## Directions:
1. In the Titian exhibition review, which museum holds The Rape of Europe?
2. Copy the stretch of the Titian exhibition review from "Reunited after more" through "Gallery of London.", word for word.

--- Start Text excerpt ---

Titian. Love, Desire, Death
Review of the exhibition at The National Gallery (London, The National Gallery, 16 March 2020 - 17 January 2021)
Reunited after more than four centuries apart the wonderful poems or ‘poesie’ created by the great Titian for Philip II of Spain are on display at the National Gallery of London.
Four hundred and fifty years is a very long time, but maybe a necessary amount to finally have the privilege of seeing together once again perhaps the six most incredible, extravagant, cruel and wonderful paintings ever made in the history of Western painting. These are the six 'poems' that the portentous Titian painted for the young Philip of Habsburg, future king of Spain from 1556, during a period of eleven years from 1553, the date of delivery of the first work, The Danaë – the version exhibited here comes from the Wellington Collection in Apsley House, considered by Paul Joannides and Miguel Falomir as the most authentic if compared to the more erotic and sensual version held at the Prado Museum in Madrid – to 1562 date of the last canvas, The Rape of Europe (Isabella Stewart Gardner Museum, Boston). Alongside those works, Venus and Adonis (1554, Museo National del Prado, Madrid), Perseus and Andromeda (1556, The Wallace Collection, London), Diana and Actaeon and Diana and Callisto (1559 co-owned by the National Gallery of London and the National Galleries of Scotland, Edinburgh) and The Death of Actaeon (1559-1575, The National Gallery, London) which was never sent to the king, are the protagonists of this exhibition organised by the National Gallery of London, Titian. Love. Desire. Death (16 March 2020 - 17 January 2021).
It seems almost unreal: the seven canvases representing mythological subjects mostly based on stories from Ovid's Metamorphoses, together in sequence, narrating complex and tragic events and engaging the viewer in a multisensory and poly-semantic experience. Entering into room VI of the main gallery, where natural light offers the best conditions to enjoy the paintings and the dark red walls perfectly interact with the works of art, one realises the extraordinary scale of the undertaking: a large number of female bodies close to human scale – mostly naked or barely clothed – which follow each other in different attitudes and poses, protagonists of various and articulated stories. The ‘poesie’ are, in fact, fairy tales or figurative poems, as Titian himself called them, whose protagonists are all women, Diana, Venus, Andromeda, Danaë, Callisto, Europa and the nymphs, with the exception of Perseus, Adonis and Actaeon: the last two destined to a miserable end, the first killed by a wild boar during a hunt, the other torn to pieces by his own dogs after being transformed into a deer. Present in disguise, first as the golden shower that will impregnate Danaë and then as the gentle yet duplicitous white bull that will carry off tender-hearthed Europa – it seems almost overshadowed by what will soon happen with Brexit – is the insatiable and unstoppable Jupiter, responsible for the sad fate of his victims.

--- End Text excerpt ---
--- Start Information provided ---

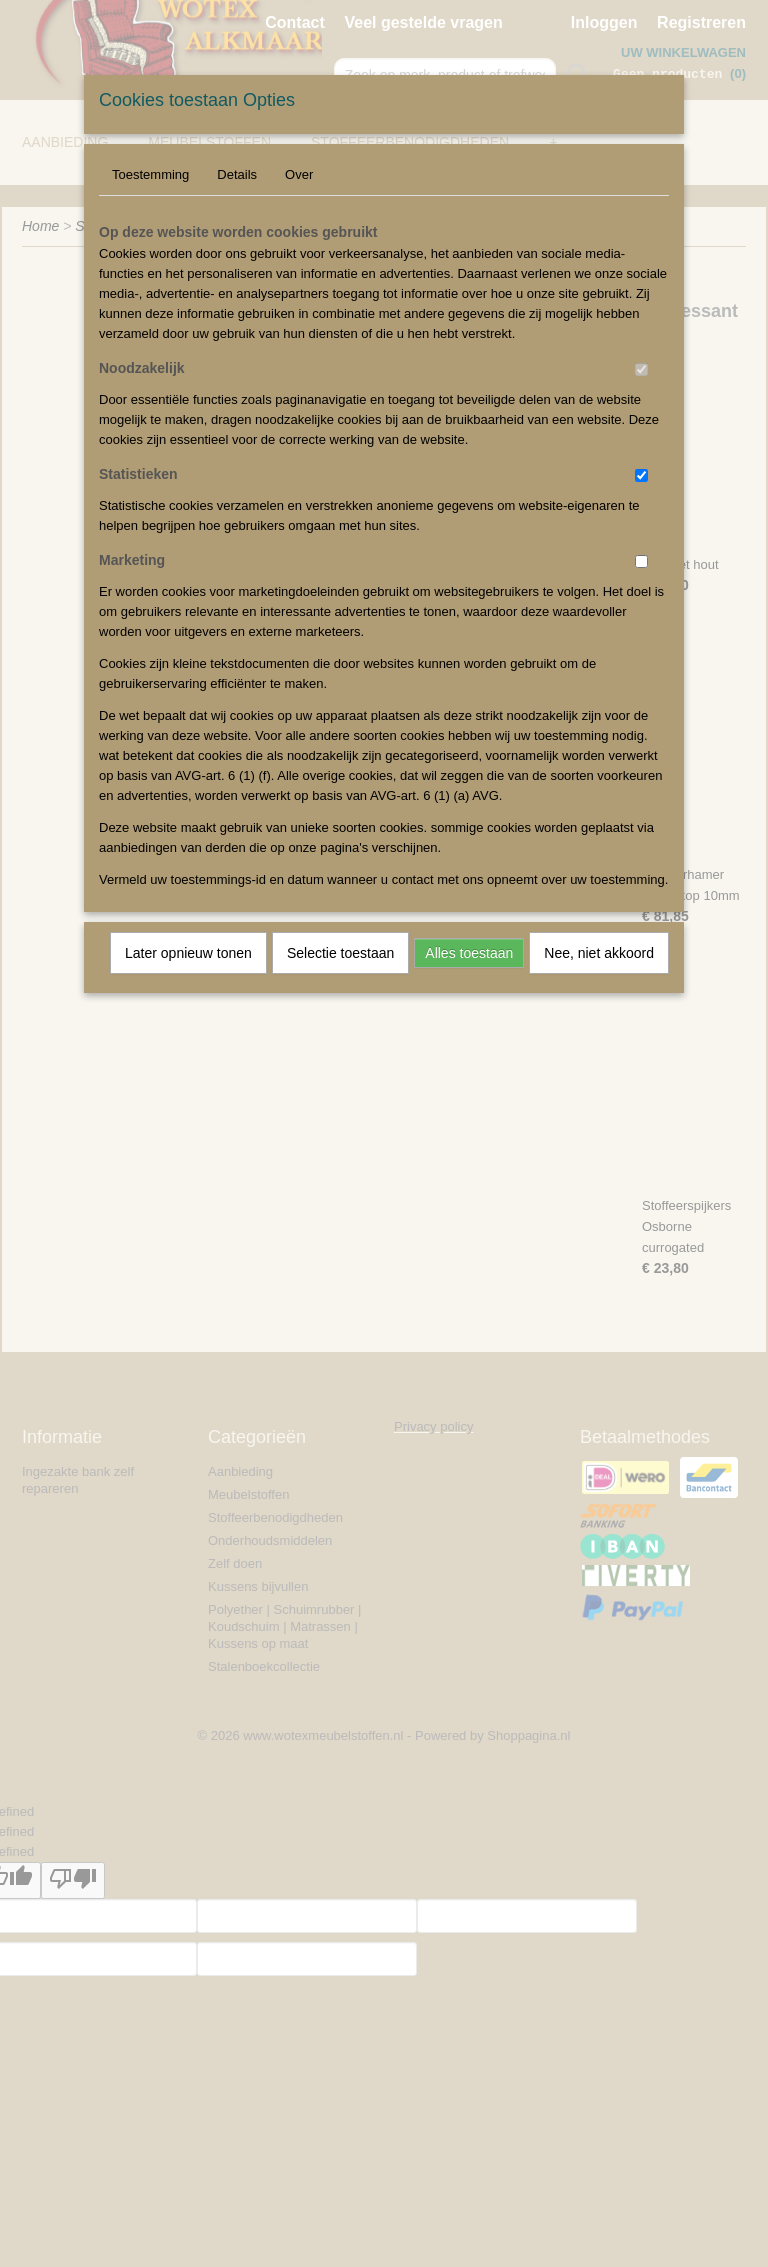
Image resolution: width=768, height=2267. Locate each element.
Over (299, 174)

--- End Information provided ---

## Outputs in order:
1. The Isabella Stewart Gardner Museum in Boston.

2.
Reunited after more than four centuries apart the wonderful poems or ‘poesie’ created by the great Titian for Philip II of Spain are on display at the National Gallery of London.